Illegal in Garbage, Recycling & Drains
Special Instructions

If the nail polish remover bottle is empty, please put the cap back on and place the capped empty bottle into the blue recycling cart. 

If the nail polish remover bottle still has some remover inside, it is considered hazardous waste and must be disposed of at the Hazardous Waste Facility: 

Hazardous Waste Collection Facility
889A Devlin Road, American Canyon  | 1-800-984-9661
Every Friday & Saturday 9 AM – 4 PM
Households: no appointment or fees
Business: appointment only; fees charged

sink drain

Don’t Dump Down the Drain

The EPA considers nail polish remover to be hazardous waste, and it needs to be disposed of as such.

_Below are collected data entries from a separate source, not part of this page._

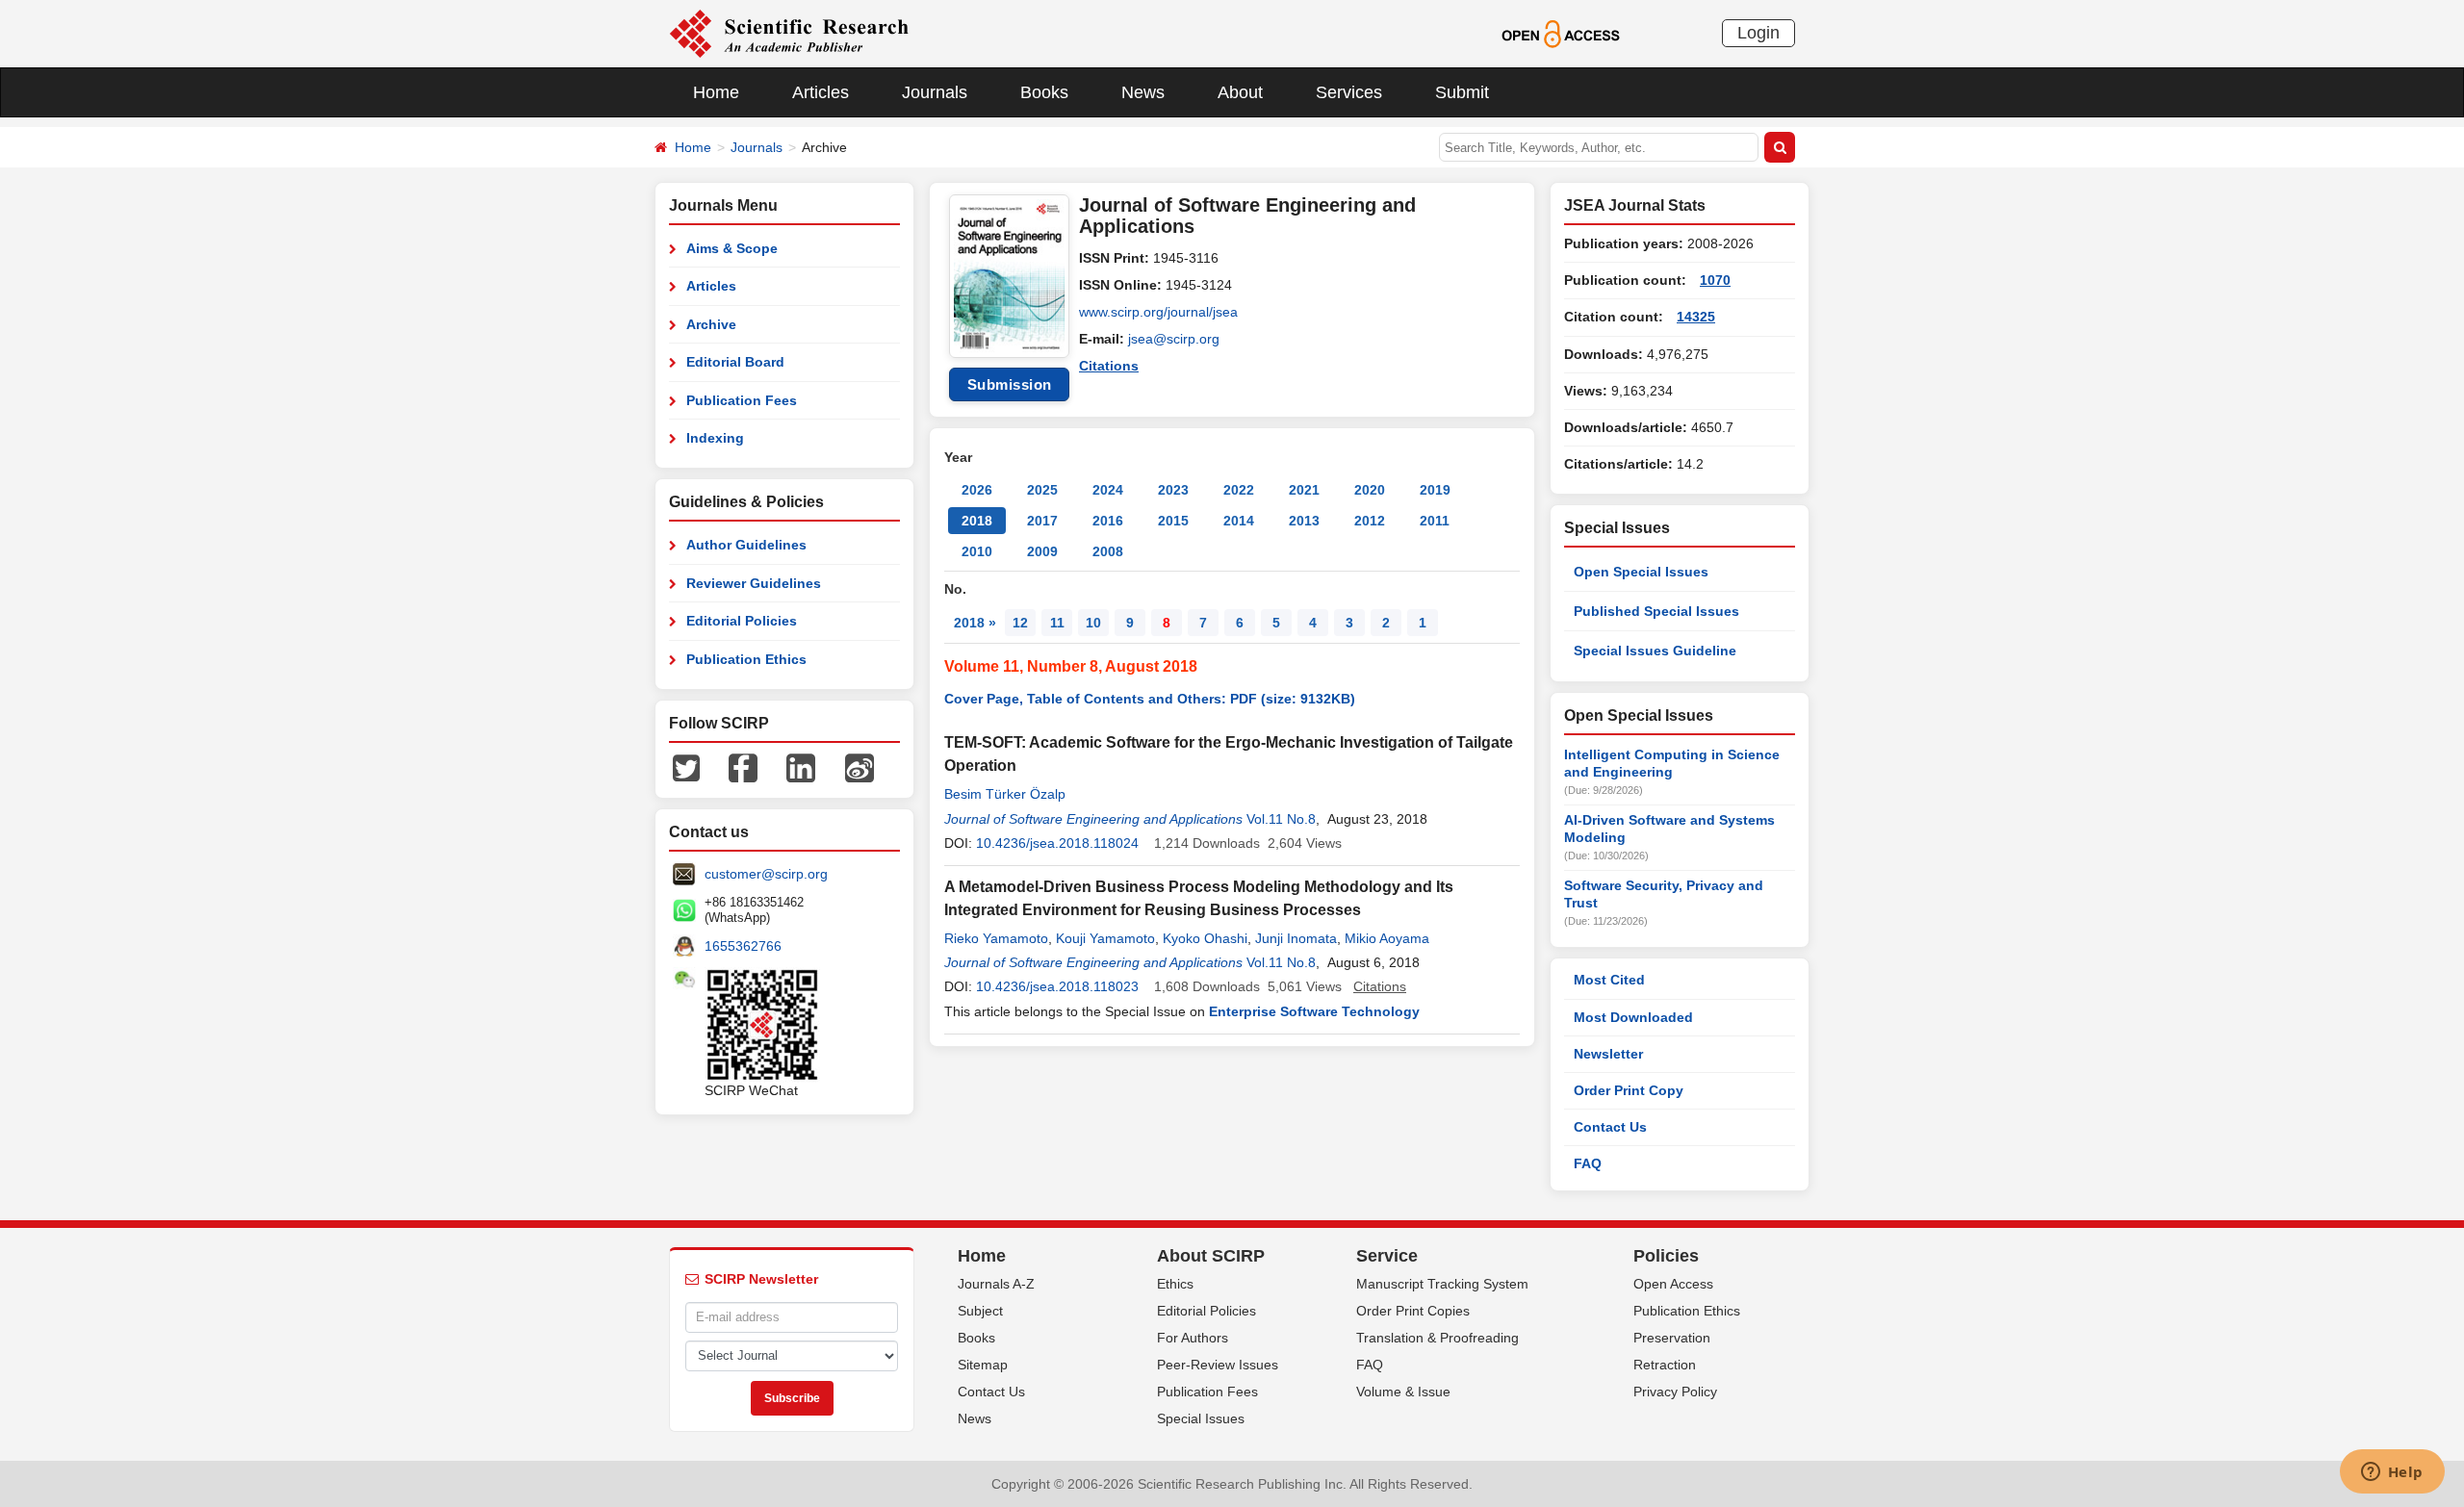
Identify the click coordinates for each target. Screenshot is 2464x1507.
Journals (934, 92)
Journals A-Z (996, 1283)
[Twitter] (686, 767)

To keep waterways clean, never dump it down the drain.


Keep Away From Heat

Most nail polish removers contain acetone, which is highly flammable at room temperature, even when it evaporates into the air. Keep acetone away from heat, open flame and anything that may cause a static or electric spark.

Ways to Reduce

Remove Polish Without Acetone

You can remove nail polish without using acetone, which is a harsh chemical. It may take a little extra time, but it can be safer for you and the environment. Check out this list of household products you can remove polish with instead.

Ways to Reuse

Use Up Leftover Polish Remover

Nail polish remover can be used in many ways, from cleaning dirty keyboards to scuffed vinyl flooring to stained porcelain. Check out more ideas for repurposing nail polish remover.

Did You Know?

Why So Cold?

Acetone, the chemical in traditional nail polish remover, feels cold on your skin because of the speed at which it evaporates. Evaporation draws heat out, leaving a cold feeling behind.